[Records contained in a dataset]
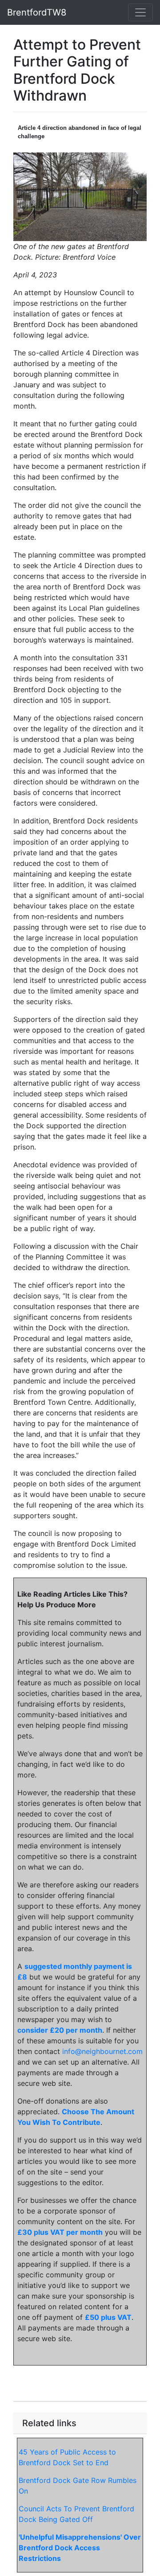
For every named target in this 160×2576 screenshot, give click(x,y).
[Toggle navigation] (140, 12)
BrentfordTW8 (36, 12)
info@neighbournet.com (102, 2051)
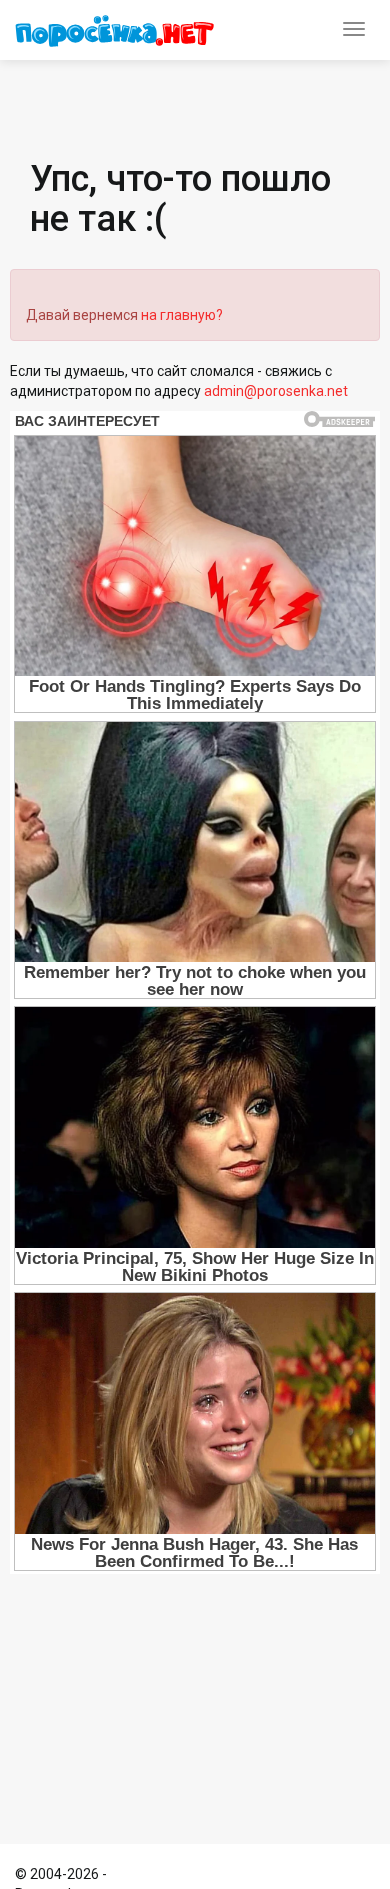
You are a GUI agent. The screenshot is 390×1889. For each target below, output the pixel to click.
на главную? (182, 315)
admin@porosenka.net (276, 391)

## WORK TO COMPLETE
Reproduce, word for word, every line starting at the line that contains "You are a GUI" and ending with the final line of the entries.

## REPLY TO THE EXERCISE
You are a GUI agent. The screenshot is 390×1889. For each target below, output the pixel to click.
на главную? (182, 315)
admin@porosenka.net (276, 391)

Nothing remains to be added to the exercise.